- Data to examine -
▬▬▬▬▬▬

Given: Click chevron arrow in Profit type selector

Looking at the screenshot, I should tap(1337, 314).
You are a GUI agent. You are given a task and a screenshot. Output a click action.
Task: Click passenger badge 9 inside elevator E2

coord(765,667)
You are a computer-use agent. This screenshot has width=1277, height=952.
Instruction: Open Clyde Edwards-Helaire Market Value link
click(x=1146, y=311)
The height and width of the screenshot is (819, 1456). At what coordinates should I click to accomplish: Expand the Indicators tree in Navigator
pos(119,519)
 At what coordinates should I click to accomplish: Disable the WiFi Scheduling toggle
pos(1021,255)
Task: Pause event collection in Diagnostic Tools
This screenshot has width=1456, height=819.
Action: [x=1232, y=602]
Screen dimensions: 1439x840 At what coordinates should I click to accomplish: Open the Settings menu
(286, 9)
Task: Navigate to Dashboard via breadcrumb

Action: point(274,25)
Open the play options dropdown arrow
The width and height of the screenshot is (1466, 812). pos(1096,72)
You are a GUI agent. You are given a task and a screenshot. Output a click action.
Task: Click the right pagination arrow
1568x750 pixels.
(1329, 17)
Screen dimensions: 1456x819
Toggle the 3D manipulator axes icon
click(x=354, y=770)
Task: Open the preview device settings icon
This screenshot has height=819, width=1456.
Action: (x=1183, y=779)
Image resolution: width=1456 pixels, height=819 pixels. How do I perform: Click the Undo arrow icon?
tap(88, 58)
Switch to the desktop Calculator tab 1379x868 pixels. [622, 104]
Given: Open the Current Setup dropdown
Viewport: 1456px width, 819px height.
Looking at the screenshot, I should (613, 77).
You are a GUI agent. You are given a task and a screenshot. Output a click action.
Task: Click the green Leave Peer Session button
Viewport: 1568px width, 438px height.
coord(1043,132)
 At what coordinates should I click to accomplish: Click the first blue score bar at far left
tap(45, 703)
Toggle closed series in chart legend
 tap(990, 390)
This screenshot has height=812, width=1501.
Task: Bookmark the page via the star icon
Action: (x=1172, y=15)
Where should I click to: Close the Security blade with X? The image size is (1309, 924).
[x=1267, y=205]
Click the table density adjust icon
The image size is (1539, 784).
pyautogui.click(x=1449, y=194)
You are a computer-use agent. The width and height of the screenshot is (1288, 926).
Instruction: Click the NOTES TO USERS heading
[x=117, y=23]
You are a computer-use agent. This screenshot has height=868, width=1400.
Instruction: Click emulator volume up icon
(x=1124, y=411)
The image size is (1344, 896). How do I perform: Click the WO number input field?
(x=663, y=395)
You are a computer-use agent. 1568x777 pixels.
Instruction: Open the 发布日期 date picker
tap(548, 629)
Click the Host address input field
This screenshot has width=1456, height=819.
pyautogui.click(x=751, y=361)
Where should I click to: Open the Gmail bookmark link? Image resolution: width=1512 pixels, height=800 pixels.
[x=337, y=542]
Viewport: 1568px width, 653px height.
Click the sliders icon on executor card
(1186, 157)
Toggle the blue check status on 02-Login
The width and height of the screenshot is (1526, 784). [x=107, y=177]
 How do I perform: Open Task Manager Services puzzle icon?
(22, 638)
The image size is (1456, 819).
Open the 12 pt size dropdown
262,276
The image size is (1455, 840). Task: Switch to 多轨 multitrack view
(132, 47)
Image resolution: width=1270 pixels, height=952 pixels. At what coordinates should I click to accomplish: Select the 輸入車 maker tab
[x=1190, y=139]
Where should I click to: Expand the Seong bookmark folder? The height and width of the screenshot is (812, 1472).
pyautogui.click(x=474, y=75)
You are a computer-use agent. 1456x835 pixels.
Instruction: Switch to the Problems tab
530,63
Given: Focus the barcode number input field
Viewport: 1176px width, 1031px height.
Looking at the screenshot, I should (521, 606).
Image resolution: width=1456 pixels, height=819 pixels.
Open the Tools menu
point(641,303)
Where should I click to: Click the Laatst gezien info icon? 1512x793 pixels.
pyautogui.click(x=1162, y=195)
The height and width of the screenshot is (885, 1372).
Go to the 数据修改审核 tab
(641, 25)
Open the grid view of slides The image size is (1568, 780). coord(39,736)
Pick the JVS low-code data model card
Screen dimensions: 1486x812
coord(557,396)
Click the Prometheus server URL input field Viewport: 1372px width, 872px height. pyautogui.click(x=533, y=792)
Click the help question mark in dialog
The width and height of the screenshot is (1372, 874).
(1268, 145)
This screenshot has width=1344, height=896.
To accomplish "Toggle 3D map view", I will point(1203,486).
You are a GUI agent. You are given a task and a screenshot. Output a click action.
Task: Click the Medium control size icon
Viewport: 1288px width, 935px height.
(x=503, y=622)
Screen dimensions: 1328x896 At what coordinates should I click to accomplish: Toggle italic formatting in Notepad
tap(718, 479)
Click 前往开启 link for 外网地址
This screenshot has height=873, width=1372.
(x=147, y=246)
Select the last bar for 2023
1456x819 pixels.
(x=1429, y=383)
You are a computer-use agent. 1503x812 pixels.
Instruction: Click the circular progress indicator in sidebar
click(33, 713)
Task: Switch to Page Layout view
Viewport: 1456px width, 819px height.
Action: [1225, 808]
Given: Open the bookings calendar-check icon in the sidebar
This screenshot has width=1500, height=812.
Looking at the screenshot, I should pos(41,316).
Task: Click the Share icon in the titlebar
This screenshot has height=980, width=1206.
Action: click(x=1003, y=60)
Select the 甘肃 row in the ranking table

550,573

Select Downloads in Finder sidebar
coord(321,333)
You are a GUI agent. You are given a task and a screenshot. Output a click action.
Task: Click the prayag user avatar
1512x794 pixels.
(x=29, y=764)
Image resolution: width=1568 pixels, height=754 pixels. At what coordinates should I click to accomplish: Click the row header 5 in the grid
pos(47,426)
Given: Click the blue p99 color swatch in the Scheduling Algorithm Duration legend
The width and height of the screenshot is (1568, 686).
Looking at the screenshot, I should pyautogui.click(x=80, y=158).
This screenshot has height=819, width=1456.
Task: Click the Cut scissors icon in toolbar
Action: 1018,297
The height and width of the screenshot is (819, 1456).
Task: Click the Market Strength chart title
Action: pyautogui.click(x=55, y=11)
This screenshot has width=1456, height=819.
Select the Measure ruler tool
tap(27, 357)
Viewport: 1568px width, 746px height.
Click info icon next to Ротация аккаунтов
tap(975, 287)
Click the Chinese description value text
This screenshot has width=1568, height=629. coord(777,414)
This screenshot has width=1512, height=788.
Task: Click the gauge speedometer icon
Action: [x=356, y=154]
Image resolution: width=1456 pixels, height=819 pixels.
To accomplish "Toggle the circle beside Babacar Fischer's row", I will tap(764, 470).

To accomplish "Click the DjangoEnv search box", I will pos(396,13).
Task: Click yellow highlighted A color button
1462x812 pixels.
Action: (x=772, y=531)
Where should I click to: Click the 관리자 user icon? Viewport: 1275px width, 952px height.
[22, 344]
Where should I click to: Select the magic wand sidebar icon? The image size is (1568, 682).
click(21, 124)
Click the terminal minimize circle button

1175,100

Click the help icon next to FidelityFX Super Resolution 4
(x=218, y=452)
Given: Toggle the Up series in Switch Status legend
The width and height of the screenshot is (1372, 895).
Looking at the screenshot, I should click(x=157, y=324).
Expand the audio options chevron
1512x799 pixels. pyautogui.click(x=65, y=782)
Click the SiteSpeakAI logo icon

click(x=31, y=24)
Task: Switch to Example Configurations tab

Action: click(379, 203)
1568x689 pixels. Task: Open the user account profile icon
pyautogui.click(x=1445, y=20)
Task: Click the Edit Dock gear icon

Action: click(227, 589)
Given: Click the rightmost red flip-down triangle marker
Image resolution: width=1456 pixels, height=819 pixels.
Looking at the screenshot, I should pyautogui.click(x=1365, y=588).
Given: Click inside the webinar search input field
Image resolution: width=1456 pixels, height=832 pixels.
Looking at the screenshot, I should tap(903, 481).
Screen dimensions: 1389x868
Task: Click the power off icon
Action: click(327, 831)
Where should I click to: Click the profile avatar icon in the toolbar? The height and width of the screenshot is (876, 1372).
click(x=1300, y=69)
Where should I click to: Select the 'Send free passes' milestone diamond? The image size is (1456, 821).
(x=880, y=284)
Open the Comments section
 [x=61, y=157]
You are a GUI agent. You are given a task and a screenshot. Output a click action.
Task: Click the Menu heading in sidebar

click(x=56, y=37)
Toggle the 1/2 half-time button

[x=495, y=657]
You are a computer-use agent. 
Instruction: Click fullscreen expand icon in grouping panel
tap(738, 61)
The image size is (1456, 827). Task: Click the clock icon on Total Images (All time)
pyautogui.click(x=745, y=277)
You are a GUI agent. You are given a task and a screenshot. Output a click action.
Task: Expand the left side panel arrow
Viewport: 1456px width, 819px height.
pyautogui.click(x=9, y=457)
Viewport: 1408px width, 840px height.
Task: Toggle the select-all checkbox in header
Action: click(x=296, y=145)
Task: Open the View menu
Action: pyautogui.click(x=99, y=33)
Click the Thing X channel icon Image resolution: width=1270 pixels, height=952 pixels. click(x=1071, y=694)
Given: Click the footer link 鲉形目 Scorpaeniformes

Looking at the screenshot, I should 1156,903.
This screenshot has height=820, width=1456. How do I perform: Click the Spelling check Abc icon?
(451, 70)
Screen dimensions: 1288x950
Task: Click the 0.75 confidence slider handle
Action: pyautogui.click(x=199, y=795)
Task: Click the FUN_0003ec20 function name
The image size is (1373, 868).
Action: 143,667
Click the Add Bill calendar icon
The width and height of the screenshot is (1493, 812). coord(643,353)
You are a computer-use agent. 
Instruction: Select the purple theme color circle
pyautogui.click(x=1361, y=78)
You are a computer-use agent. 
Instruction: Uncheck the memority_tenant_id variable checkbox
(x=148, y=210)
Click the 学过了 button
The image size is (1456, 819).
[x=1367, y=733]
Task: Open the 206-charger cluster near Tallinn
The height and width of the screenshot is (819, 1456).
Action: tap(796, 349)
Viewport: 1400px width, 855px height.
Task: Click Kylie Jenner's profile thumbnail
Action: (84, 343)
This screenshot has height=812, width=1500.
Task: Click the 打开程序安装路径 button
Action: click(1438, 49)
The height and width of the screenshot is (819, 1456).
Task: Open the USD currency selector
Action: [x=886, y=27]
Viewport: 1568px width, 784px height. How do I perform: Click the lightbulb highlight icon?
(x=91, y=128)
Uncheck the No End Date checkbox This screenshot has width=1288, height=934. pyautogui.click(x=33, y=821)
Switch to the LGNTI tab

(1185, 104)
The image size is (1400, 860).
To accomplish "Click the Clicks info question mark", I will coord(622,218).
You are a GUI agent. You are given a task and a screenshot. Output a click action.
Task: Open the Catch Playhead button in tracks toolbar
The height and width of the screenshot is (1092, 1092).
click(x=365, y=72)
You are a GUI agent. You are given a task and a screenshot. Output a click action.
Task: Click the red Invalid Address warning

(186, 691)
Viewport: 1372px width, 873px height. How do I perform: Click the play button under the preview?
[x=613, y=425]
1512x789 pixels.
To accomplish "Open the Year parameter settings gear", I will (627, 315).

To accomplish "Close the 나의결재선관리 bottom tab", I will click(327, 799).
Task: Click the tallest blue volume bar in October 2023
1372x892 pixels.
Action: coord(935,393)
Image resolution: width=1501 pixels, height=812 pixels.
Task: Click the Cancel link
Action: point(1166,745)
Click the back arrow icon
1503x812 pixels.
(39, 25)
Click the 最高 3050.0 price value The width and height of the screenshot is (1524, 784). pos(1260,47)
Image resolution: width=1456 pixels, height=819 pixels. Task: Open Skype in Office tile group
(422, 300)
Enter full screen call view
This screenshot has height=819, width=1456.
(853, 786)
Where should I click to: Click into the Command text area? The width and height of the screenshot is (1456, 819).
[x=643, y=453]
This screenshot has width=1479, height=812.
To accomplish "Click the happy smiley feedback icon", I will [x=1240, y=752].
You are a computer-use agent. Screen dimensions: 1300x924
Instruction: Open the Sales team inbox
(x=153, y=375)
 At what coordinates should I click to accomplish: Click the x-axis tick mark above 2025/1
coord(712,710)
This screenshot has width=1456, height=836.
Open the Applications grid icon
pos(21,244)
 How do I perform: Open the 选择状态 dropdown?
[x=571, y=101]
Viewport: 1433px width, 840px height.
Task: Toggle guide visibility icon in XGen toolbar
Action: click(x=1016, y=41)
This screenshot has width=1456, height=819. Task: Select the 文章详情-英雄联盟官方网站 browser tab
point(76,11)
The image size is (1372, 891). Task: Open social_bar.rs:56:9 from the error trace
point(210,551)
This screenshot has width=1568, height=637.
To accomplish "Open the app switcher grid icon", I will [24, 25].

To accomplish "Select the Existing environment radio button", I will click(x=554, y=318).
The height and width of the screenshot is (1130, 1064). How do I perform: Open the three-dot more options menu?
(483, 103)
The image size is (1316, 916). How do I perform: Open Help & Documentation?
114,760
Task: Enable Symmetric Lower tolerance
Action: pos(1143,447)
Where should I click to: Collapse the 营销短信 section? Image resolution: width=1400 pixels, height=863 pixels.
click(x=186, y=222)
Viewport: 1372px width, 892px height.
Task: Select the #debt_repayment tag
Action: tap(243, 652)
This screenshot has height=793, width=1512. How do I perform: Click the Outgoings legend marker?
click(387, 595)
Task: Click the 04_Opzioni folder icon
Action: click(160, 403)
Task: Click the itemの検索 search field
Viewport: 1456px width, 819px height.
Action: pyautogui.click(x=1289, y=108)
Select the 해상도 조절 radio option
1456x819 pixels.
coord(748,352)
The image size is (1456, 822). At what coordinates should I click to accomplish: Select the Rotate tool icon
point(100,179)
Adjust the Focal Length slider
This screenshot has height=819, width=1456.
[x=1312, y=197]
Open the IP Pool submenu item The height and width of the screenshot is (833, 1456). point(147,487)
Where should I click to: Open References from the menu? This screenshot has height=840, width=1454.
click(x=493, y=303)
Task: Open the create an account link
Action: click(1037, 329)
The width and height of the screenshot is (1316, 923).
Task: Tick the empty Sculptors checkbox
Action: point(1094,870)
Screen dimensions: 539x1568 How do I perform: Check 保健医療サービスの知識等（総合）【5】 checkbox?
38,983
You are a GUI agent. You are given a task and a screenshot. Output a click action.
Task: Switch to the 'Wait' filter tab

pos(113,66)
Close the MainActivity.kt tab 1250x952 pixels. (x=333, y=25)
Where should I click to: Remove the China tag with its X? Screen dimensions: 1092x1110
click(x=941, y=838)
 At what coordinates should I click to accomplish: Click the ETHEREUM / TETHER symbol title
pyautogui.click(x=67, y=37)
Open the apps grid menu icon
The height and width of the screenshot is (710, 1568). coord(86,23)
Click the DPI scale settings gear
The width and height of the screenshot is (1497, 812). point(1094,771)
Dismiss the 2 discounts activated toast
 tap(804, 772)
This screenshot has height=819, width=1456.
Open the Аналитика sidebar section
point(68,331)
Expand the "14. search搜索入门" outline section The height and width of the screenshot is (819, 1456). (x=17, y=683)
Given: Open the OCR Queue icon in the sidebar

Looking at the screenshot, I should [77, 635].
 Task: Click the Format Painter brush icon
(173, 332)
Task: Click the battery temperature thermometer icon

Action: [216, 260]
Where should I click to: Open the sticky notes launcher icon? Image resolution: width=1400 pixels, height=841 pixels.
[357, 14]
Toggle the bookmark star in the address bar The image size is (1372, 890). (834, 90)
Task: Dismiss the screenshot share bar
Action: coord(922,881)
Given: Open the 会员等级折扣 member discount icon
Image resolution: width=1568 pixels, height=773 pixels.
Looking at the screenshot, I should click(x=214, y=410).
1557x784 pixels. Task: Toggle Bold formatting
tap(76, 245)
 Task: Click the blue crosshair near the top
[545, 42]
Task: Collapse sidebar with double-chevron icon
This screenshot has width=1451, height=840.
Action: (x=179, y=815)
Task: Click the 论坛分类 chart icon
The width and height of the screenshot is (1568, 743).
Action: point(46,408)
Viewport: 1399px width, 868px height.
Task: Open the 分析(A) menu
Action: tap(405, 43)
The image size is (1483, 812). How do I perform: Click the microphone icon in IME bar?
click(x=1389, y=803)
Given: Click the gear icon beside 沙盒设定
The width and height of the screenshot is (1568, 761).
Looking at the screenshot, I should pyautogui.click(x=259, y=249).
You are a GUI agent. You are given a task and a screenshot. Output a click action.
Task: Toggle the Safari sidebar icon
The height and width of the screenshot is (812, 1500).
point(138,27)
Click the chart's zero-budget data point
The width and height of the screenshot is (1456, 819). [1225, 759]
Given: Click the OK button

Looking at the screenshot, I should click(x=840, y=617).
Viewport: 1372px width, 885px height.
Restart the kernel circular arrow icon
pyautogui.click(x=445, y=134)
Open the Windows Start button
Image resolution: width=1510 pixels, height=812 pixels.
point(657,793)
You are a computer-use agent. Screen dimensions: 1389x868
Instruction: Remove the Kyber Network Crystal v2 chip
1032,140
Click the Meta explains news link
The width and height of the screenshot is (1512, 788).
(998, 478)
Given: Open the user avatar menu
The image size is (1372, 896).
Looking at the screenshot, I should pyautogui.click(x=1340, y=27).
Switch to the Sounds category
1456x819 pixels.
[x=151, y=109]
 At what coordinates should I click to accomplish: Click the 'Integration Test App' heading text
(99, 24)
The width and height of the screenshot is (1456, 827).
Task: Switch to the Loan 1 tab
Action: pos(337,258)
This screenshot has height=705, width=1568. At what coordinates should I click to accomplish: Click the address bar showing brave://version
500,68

▬▬▬▬▬▬

- Exercise instructions -
From the entries above, extract only the lines running from the one containing "Task: Click the prayag user avatar" through the one containing "Given: Click the blue", inclusive.

- Answer space -
Task: Click the prayag user avatar
1512x794 pixels.
(x=29, y=764)
Image resolution: width=1568 pixels, height=754 pixels. At what coordinates should I click to accomplish: Click the row header 5 in the grid
pos(47,426)
Given: Click the blue p99 color swatch in the Scheduling Algorithm Duration legend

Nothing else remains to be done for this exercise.